Whats more so that the tendency to borrow ideas from others is minimized, it may be worth considering giving each group a different mission with varying flight profiles and dimensional constraints. As a for instance, one mission might be to get to 10,000' as slowly (yet safely) as possible while another is to achieve a maximal velocity while staying below a certain ceiling. Here I'm trying to keep this from becoming an advanced Boy scout experience given a bunch of Estes kits and a w/e to build and fly them.

The other thought I have is to have every student at least design if not build their own motor.

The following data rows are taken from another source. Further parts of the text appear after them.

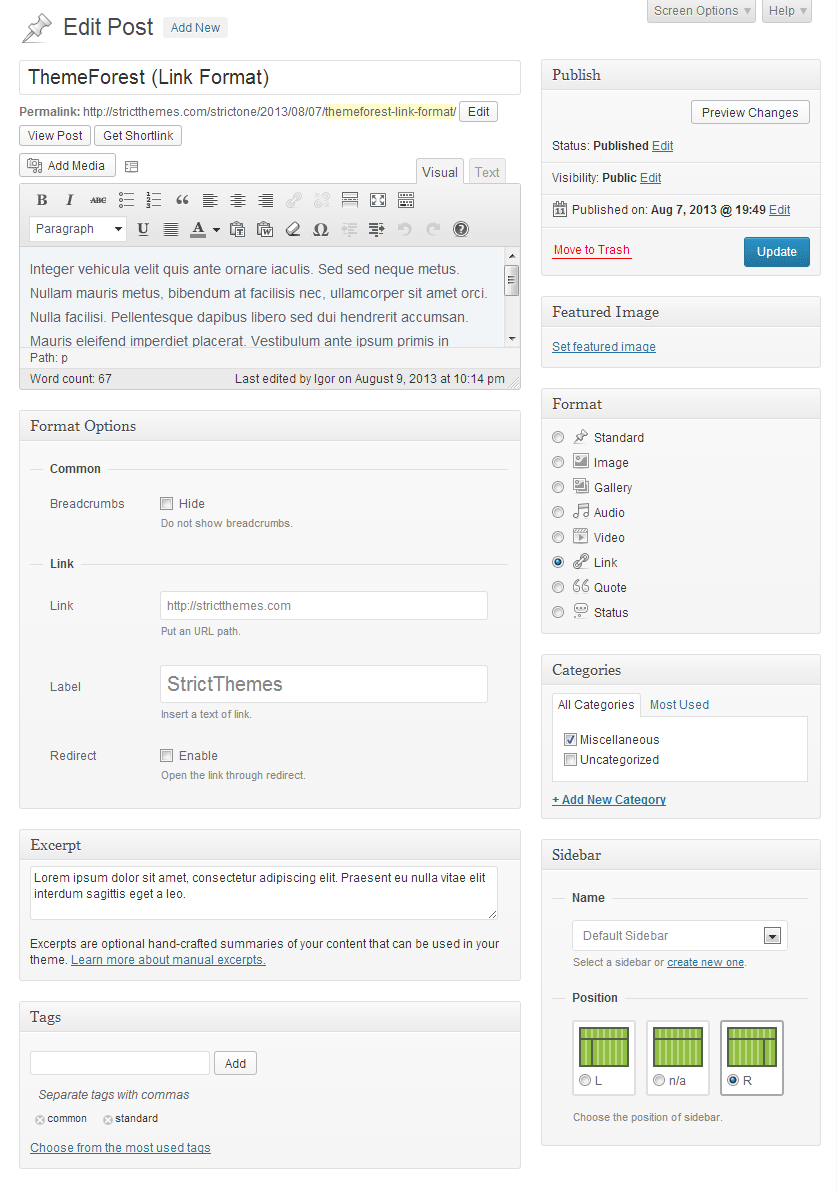Open the Paragraph format dropdown
837x1192 pixels.
78,229
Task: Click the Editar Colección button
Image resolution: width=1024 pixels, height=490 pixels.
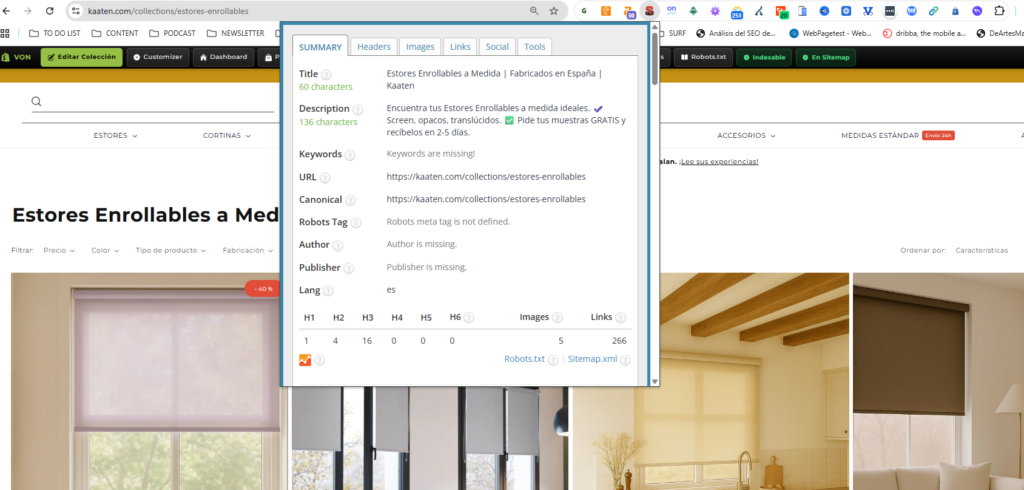Action: click(x=81, y=57)
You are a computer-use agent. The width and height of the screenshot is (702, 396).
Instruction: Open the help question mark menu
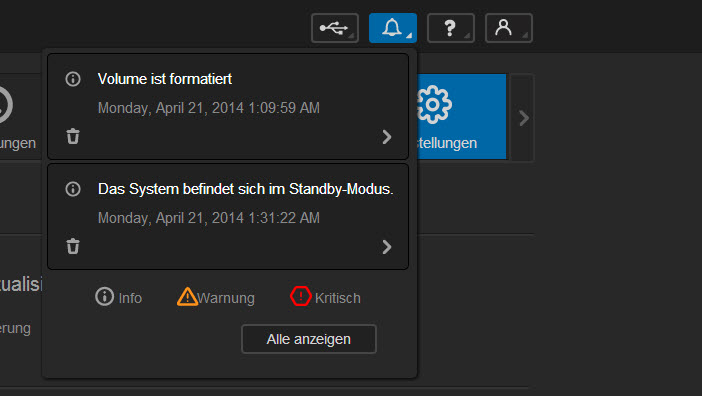point(451,28)
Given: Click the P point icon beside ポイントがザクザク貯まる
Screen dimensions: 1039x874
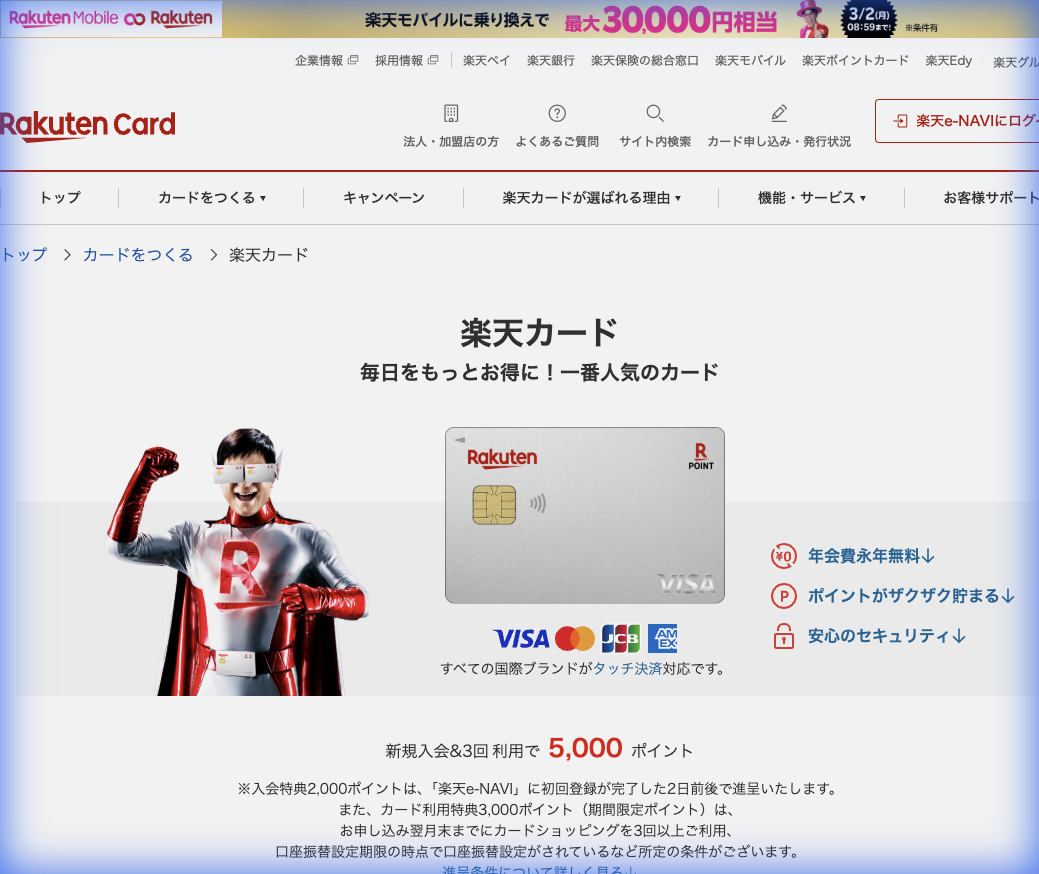Looking at the screenshot, I should click(785, 595).
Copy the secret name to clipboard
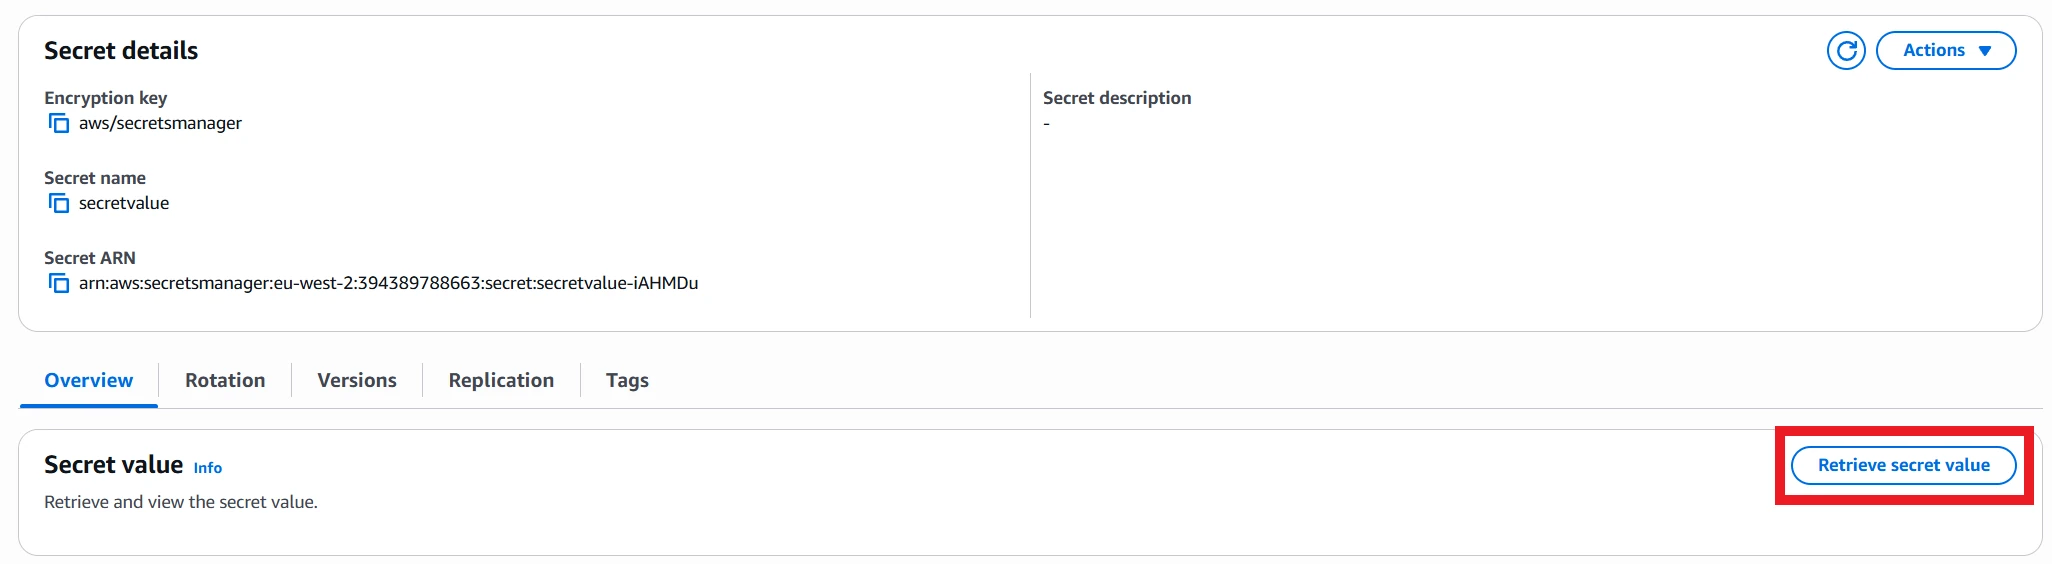This screenshot has width=2052, height=564. [59, 203]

You're likely aware of the canned packages so called EX flier's utilize in their efforts to make motors of given specs. John Wickman up in Montana has an excellent few day class where students are taken thru the basics, and as the final project is to design, build and static fire a motor of given impulse and burn time. This could be a purely academic exercise--having to spend some time playing with whatever sim software you're using, and just turning in a motor design, or real depending on tim and resources.

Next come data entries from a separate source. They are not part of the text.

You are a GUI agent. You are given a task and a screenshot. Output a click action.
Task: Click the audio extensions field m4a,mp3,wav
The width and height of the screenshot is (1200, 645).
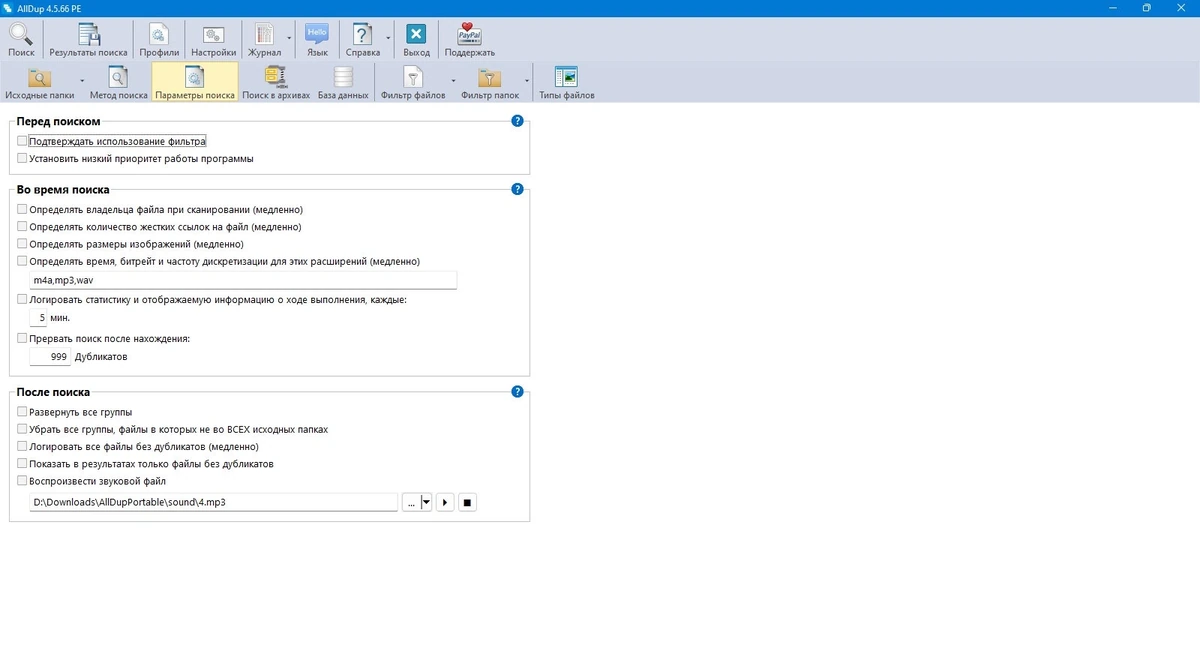coord(243,280)
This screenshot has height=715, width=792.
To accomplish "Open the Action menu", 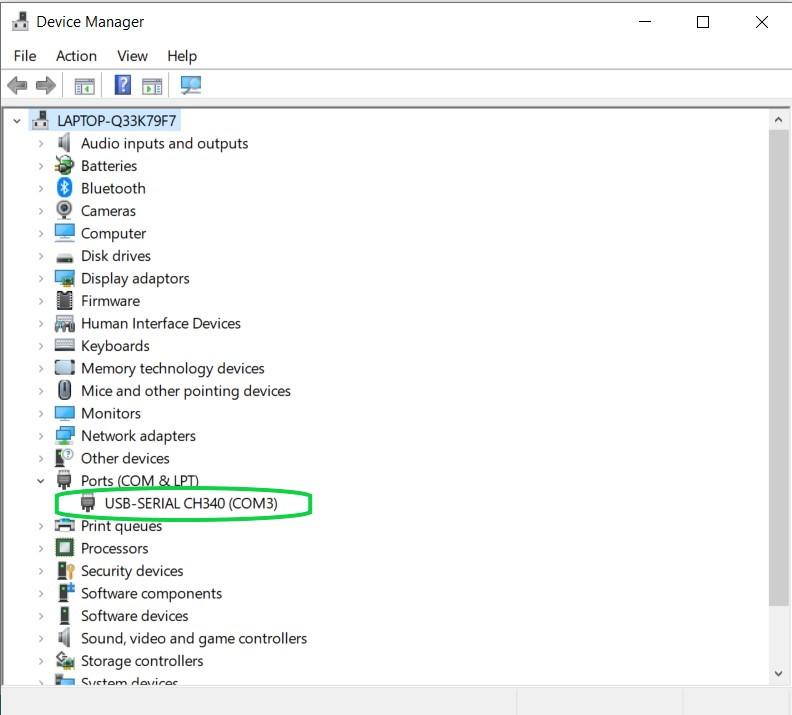I will (x=76, y=56).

The two omissions I see in what you have listed--and may be subsumed under one or more categories are instrumentation and payload. I separate the two as here I am thinking of instrumentation as vehicle self monitoring--temperature, vibration, velocity, bearing, altitude etc--the dynamic data that might be telemetered back routinely in a sounding rocket and certainly any orbital shot. Payload is about collecting "external" data--the actual reason for launching the rocket in the first place. While I doubt you have much in the way of monies for doing even primitive science, the mission each rocket team is given might dovetail back to some hypothetical payload. The instrumentation could be real, however. Each team might be assigned to collect certain data with simple transduction and data acquisition systems such as temperature (at nose tip, leading edges, motor airframe (heat soak?), vibration (fin flexing, aeroelasticity of airframe), acoustical issues from the motor, etc. That way after flight each team hopefully gets to analyze and present to the rest of the class their findings and conclusions--always a powerful lesson when the data is real!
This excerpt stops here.